Trauma Abdominal: Quando Realizar Exploração Digital?

PSU-AL - Processo Seletivo Unificado de Alagoas — Prova 2024

Enunciado

Paciente, sexo masculino, 30 anos de idade, é trazido ao Pronto-Socorro, vítima de ferimento, com máquina industrial com corte no abdome há 30 minutos. Dá entrada no hospital, referindo dor abdominal. Ao exame,A: Via aérea pérvia, colocado colar cervical, SatO2: 98%;B: murmúrios vesiculares bem distribuídos sem ruídos adventícios, FR: 20ipm;C: Bulhas rítmicas e normofonéticas, FC: 98bpm, PA: 118x74mmHg, sem sinais de sangramentos externos, pelve estável e toque retal sem alterações;D: escala de coma de Glasgow =15, pupilas isocóricas e fotorreagentes;E: abdome com ferimento de cerca de 15cm na região de mesogástrio com presença de alças de intestino delgado extrusas.Indique a conduta mais adequada, caso este paciente não apresentasse extrusão das alças intestinais durante a avaliação inicial:

Alternativas

  1. A) Solicitar tomografia computadorizada de abdome total com contraste.
  2. B) Realizar exploração digital do ferimento sob anestesia local.
  3. C) Realizar laparotomia exploradora.
  4. D) Realizar sutura da parede abdominal por camadas

Pérola Clínica

Ferimento abdominal penetrante em paciente estável sem evisceração → Exploração digital sob anestesia local.

Resumo-Chave

Em ferimentos abdominais por arma branca ou objetos similares em pacientes hemodinamicamente estáveis e sem sinais de peritonismo ou evisceração, a exploração digital é o passo inicial para avaliar a integridade da fáscia.

Contexto Educacional

O manejo do trauma abdominal penetrante evoluiu para uma abordagem mais conservadora em pacientes estáveis.
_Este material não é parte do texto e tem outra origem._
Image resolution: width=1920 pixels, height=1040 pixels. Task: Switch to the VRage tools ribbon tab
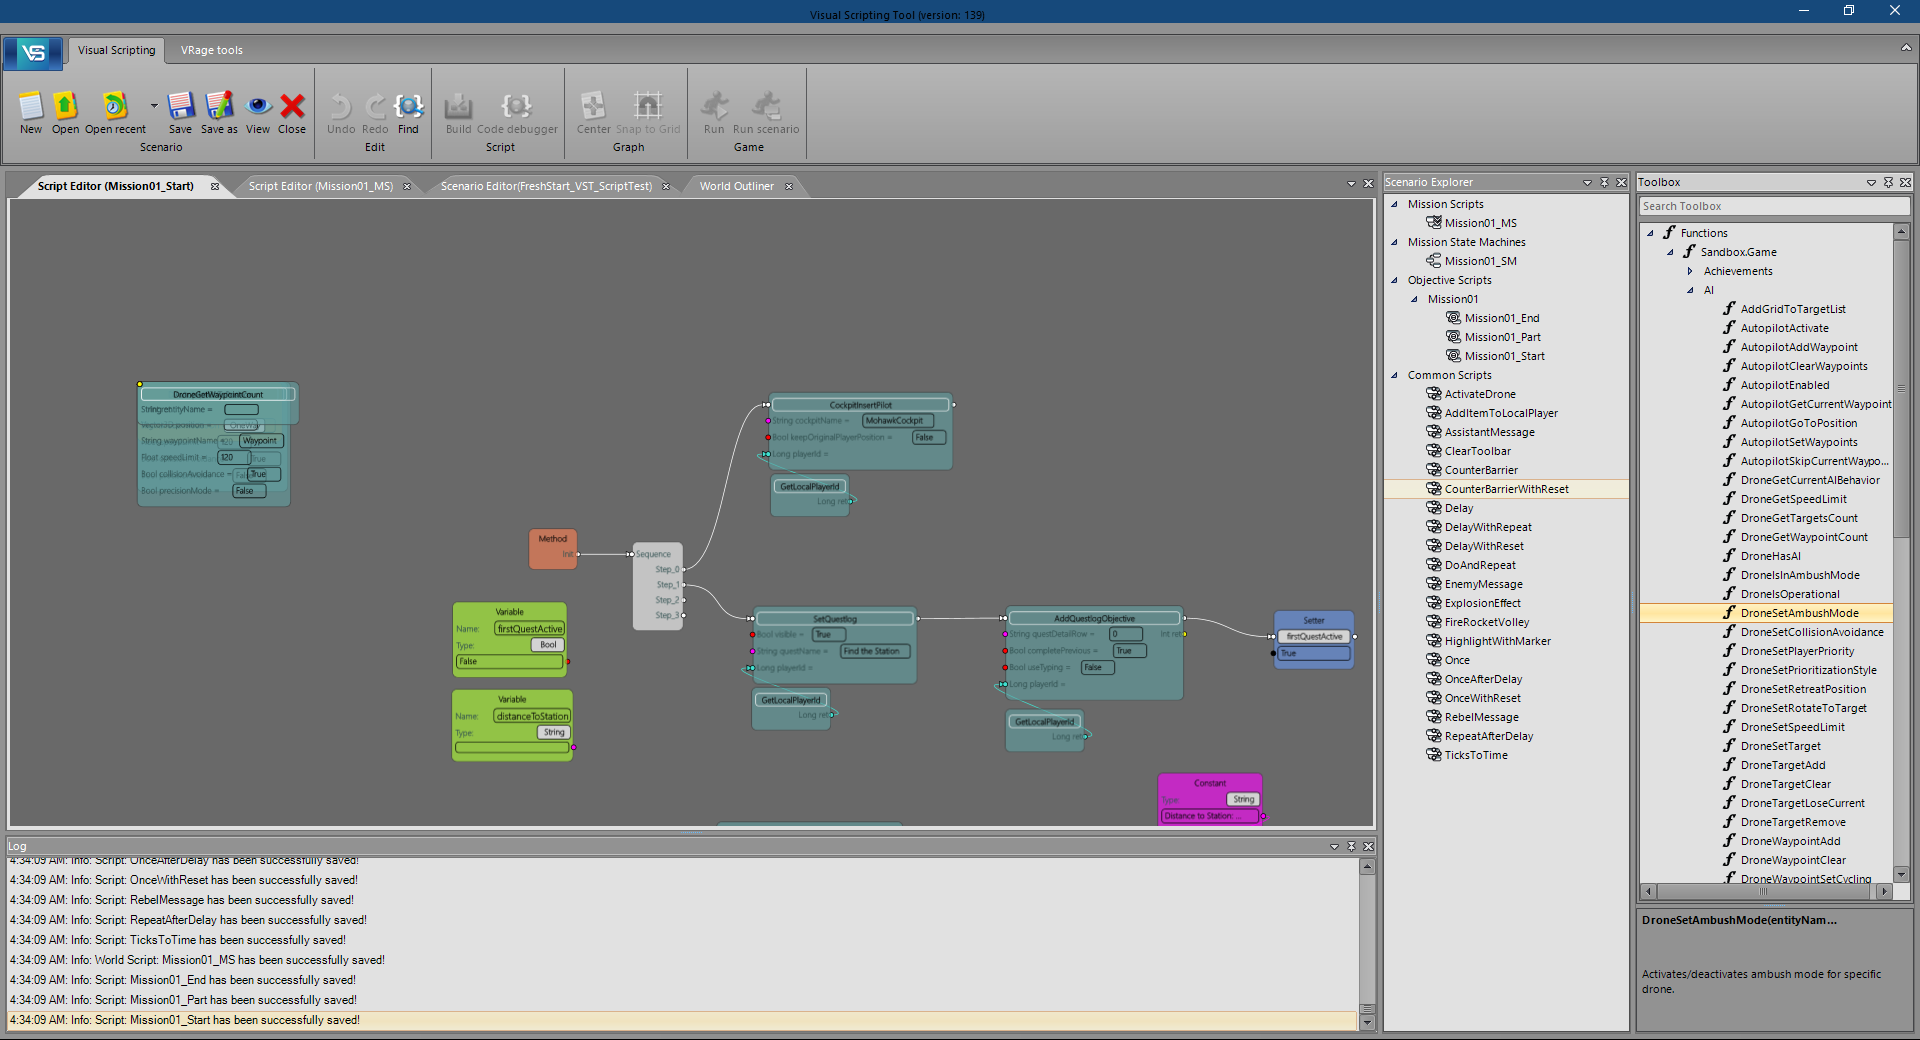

A exploração digital é uma ferramenta diagnóstica crucial à beira-leito para determinar se houve penetração na cavidade peritoneal. Se a fáscia estiver violada, o risco de lesão visceral aumenta, exigindo vigilância rigorosa. A presença de evisceração, por outro lado, é uma indicação absoluta de laparotomia, independentemente da estabilidade hemodinâmica, devido ao alto risco de lesões entéricas e contaminação peritoneal.

Perguntas Frequentes

Quando a exploração digital é contraindicada?

A exploração digital não deve ser realizada se o paciente apresentar instabilidade hemodinâmica, sinais de irritação peritoneal (peritonite) ou evisceração evidente. Nesses casos, a indicação de laparotomia exploradora imediata é mandatória, pois a violação da cavidade e a lesão de órgãos internos são altamente prováveis ou já confirmadas pelo exame físico inicial.

O que fazer se a fáscia estiver íntegra na exploração?

Se durante a exploração digital sob anestesia local for constatado que a fáscia aponeurótica está íntegra, o ferimento é considerado não penetrante. A conduta consiste em limpeza exaustiva, sutura da pele e alta hospitalar com orientações de sinais de alerta, sem necessidade de exames de imagem adicionais ou internação para observação.

Qual a conduta se a fáscia estiver violada?

Caso a exploração digital confirme a violação da fáscia (ferimento penetrante), o paciente deve ser internado para observação clínica seriada por 24 horas, com exames físicos repetidos e hemograma. Em alguns protocolos, a TC de abdome ou lavagem peritoneal diagnóstica podem ser considerados, mas a observação clínica é o padrão-ouro para detectar lesões viscerais ocultas em pacientes estáveis.